The funny thing was that I arrived without a Coyote, without the group—I didn’t pay anyone. All of us know that they charge you some dough to take you across. But in this case, I didn’t pay anything.

Here’s another lovely thing. I made a lot of good American friends. One of which was a boss of mine that love music. We were talking about music; I said I liked music a lot. So he says, “Here, keep this guitar in your room.” And while I worked for him, I always had in the room I stayed in, that guitar. Sometimes he’d come over and play with me. Or other times he’d call, and invite me to his house to jam. We’d both try our hand and sing—neither of us knowing what the other was singing about—I don’t think he understood my Spanish at all—but both of us really enjoying ourselves. You know how music makes any heart happy—whatever color you are, whatever shape or size, thank God.

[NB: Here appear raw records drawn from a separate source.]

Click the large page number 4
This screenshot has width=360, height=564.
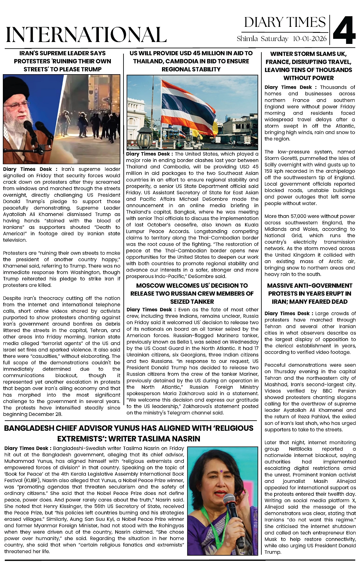point(345,30)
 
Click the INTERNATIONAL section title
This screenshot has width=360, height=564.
point(86,34)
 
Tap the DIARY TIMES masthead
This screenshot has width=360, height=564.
point(285,22)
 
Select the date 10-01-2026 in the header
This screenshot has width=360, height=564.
point(310,39)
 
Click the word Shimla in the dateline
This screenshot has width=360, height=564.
point(247,39)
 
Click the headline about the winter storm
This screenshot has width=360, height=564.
point(309,66)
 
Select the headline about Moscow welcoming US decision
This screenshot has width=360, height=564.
point(192,293)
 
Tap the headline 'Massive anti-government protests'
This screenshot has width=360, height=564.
point(309,293)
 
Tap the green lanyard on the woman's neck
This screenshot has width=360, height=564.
point(208,518)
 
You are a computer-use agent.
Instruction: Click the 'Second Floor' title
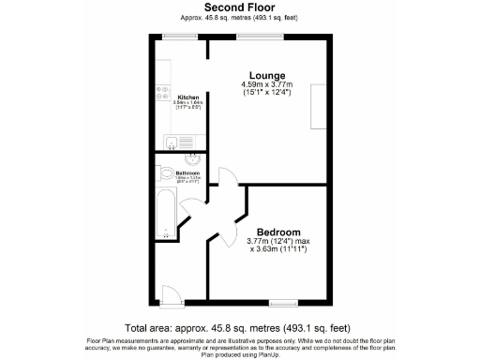(239, 7)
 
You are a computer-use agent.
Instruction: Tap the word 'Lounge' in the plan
(267, 75)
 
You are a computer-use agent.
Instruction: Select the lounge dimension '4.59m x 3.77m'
(267, 85)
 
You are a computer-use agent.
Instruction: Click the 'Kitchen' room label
(188, 97)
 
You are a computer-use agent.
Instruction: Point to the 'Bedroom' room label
(278, 232)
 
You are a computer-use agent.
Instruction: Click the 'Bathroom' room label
(188, 172)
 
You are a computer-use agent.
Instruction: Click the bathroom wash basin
(194, 159)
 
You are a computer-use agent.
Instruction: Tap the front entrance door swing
(170, 294)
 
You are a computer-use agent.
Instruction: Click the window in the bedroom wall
(280, 302)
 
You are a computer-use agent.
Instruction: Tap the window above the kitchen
(177, 37)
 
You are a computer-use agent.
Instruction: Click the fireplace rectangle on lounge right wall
(319, 106)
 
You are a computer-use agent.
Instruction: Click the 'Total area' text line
(239, 328)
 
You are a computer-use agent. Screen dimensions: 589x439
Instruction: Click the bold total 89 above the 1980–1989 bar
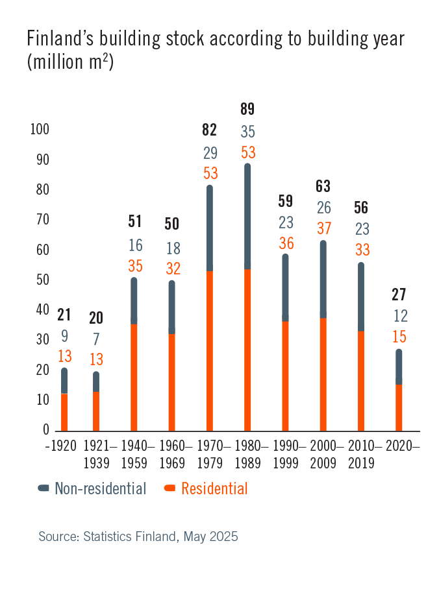tap(247, 109)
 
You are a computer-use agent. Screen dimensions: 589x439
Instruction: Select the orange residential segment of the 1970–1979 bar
tap(209, 350)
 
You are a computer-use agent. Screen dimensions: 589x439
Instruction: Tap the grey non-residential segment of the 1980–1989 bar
tap(247, 217)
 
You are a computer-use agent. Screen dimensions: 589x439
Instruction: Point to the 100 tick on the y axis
tap(40, 130)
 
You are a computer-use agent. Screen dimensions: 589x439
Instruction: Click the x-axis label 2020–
tap(403, 446)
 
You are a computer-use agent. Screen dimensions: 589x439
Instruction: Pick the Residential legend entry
tap(207, 488)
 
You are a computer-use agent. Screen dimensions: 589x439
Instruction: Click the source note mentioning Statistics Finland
tap(138, 536)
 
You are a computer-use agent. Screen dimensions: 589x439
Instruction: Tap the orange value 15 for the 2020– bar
tap(399, 337)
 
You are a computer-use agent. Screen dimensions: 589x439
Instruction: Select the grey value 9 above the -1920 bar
tap(64, 336)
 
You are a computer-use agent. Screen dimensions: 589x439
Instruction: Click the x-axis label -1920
tap(60, 446)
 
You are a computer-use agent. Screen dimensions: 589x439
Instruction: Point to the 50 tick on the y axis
tap(42, 280)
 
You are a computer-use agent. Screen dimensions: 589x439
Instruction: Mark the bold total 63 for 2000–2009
tap(323, 187)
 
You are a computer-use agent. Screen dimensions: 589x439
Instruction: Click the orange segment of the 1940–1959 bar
tap(134, 376)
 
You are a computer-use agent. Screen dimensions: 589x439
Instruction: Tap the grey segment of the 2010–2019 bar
tap(361, 297)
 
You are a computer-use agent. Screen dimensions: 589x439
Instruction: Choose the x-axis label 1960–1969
tap(172, 454)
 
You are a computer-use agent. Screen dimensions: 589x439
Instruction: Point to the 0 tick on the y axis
tap(46, 430)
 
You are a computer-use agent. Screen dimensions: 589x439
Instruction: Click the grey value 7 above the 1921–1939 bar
tap(96, 339)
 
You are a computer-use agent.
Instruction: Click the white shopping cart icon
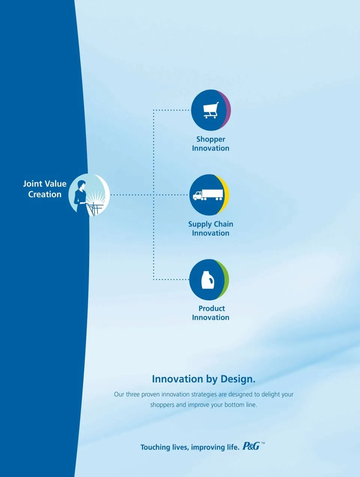tap(211, 110)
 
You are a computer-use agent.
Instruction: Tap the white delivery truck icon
tap(208, 195)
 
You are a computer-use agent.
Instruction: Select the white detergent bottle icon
tap(208, 280)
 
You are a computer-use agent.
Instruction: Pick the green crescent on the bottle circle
tap(225, 279)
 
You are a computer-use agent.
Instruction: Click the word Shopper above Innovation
tap(210, 140)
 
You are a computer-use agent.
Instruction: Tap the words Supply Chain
tap(210, 224)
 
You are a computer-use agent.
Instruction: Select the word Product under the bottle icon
tap(212, 308)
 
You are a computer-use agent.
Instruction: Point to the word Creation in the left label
tap(45, 194)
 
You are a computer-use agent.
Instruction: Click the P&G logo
tap(251, 446)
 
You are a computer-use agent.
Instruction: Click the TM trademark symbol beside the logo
tap(263, 442)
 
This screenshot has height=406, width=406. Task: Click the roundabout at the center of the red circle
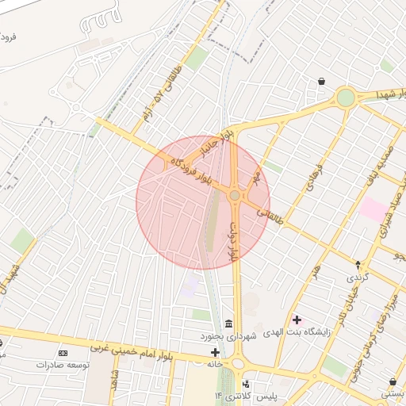pos(235,195)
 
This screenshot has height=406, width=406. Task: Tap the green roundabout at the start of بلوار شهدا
pos(346,98)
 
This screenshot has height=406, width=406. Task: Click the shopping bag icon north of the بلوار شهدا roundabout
pos(321,81)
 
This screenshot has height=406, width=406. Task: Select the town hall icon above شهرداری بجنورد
pos(228,324)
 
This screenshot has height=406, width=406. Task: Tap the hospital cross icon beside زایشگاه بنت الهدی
pos(297,320)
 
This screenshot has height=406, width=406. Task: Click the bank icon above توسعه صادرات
pos(63,352)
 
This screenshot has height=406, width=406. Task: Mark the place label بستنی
pos(393,393)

I think for me in particular music has been the means by which I have made many friends, people who have demonstrated that they think well of me. And that’s how I started composing my own songs, or decomposing them, however you might see it. And they liked what I would write. And it gives you—they think of you as intelligent. For that reason, music has served me well.

Music ends.

D: Speaking of songs…um, for me I don’t like to start to reveal certain things, you know, ‘cause it can be dangerous—but I wrote lyrics about a girl at a very young age who, for reasons of necessity (though, certainly there are some who just like to do this kind of work), but in this case out of necessity, I wrote something that I saw and lived, a song called “La Coyotita…”

He sings…

I will sing verses
About a beautiful woman
A lovely, dark little thing
That I met when she was a girl.
I only found one defect
She’s called “La Coyotita.”
In the school where she studies
She’s always been one of the brightest.
But during the weekends
She crisscrosses the highways
Transporting illegals
That she picks up at the border.
From wood pokes a splinter
And the splinter pokes the passerby
This little “Coyote,”
She’s been learning this since a child.
She drives a suburban
I remember it being a little yellow one.

D: Well, my name is Dionisio Ariol Abárgas. I am from Michoacan. I came here to the Mixteca in the 80’s.